**EXERCISE AIM**
Line by line, write out the material exactly.
MATERIALS PROVIDED below:
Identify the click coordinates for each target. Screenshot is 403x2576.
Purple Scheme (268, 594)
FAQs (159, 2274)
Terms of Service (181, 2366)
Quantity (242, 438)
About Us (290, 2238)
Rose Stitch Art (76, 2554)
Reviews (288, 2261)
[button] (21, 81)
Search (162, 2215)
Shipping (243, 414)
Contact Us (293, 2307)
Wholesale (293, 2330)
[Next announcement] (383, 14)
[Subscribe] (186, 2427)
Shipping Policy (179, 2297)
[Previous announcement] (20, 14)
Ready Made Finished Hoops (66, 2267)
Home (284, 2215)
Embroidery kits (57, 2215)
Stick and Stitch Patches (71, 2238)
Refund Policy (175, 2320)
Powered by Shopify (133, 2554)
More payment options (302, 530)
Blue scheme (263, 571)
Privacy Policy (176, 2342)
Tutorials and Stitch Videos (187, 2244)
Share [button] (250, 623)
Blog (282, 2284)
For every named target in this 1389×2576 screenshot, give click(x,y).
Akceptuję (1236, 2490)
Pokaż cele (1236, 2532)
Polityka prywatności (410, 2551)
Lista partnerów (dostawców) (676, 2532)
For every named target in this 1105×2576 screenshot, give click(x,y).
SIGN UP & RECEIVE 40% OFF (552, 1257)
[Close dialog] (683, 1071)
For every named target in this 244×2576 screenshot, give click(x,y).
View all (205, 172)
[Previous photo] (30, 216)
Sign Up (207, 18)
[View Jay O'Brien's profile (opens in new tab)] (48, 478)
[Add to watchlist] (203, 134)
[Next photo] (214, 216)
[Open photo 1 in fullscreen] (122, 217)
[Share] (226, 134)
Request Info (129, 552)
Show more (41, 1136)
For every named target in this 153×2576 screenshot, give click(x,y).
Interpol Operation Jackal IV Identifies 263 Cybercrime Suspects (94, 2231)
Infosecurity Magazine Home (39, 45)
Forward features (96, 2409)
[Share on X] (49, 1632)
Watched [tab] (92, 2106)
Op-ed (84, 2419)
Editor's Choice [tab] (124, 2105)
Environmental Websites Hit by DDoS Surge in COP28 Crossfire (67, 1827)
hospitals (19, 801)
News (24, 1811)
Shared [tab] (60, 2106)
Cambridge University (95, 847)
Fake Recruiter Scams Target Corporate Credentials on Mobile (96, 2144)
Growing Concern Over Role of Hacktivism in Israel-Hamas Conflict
End of MATERIALS PROVIDED.
**YOUR SOLUTION**
Identify the click coordinates for each target. Screenshot is 403x2576.
Purple Scheme (268, 594)
FAQs (159, 2274)
Terms of Service (181, 2366)
Quantity (242, 438)
About Us (290, 2238)
Rose Stitch Art (76, 2554)
Reviews (288, 2261)
[button] (21, 81)
Search (162, 2215)
Shipping (243, 414)
Contact Us (293, 2307)
Wholesale (293, 2330)
[Next announcement] (383, 14)
[Subscribe] (186, 2427)
Shipping Policy (179, 2297)
[Previous announcement] (20, 14)
Ready Made Finished Hoops (66, 2267)
Home (284, 2215)
Embroidery kits (57, 2215)
Stick and Stitch Patches (71, 2238)
Refund Policy (175, 2320)
Powered by Shopify (133, 2554)
More payment options (302, 530)
Blue scheme (263, 571)
Privacy Policy (176, 2342)
Tutorials and Stitch Videos (187, 2244)
Share [button] (250, 623)
Blog (282, 2284)
For every named target in this 1389×2576 screenshot, give click(x,y).
Akceptuję (1236, 2490)
Pokaż cele (1236, 2532)
Polityka prywatności (410, 2551)
Lista partnerów (dostawców) (676, 2532)
For every named target in this 1105×2576 screenshot, give click(x,y).
SIGN UP & RECEIVE 40% OFF (552, 1257)
[Close dialog] (683, 1071)
For every named target in this 244×2576 screenshot, give click(x,y).
View all (205, 172)
[Previous photo] (30, 216)
Sign Up (207, 18)
[View Jay O'Brien's profile (opens in new tab)] (48, 478)
[Add to watchlist] (203, 134)
[Next photo] (214, 216)
[Open photo 1 in fullscreen] (122, 217)
[Share] (226, 134)
Request Info (129, 552)
Show more (41, 1136)
For every named target in this 153×2576 screenshot, give click(x,y).
Interpol Operation Jackal IV Identifies 263 Cybercrime Suspects (94, 2231)
Infosecurity Magazine Home (39, 45)
Forward features (96, 2409)
[Share on X] (49, 1632)
Watched [tab] (92, 2106)
Op-ed (84, 2419)
Editor's Choice [tab] (124, 2105)
Environmental Websites Hit by DDoS Surge in COP28 Crossfire (67, 1827)
hospitals (19, 801)
News (24, 1811)
Shared [tab] (60, 2106)
Cambridge University (95, 847)
Fake Recruiter Scams Target Corporate Credentials on Mobile (96, 2144)
Growing Concern Over Role of Hacktivism in Israel-Hamas Conflict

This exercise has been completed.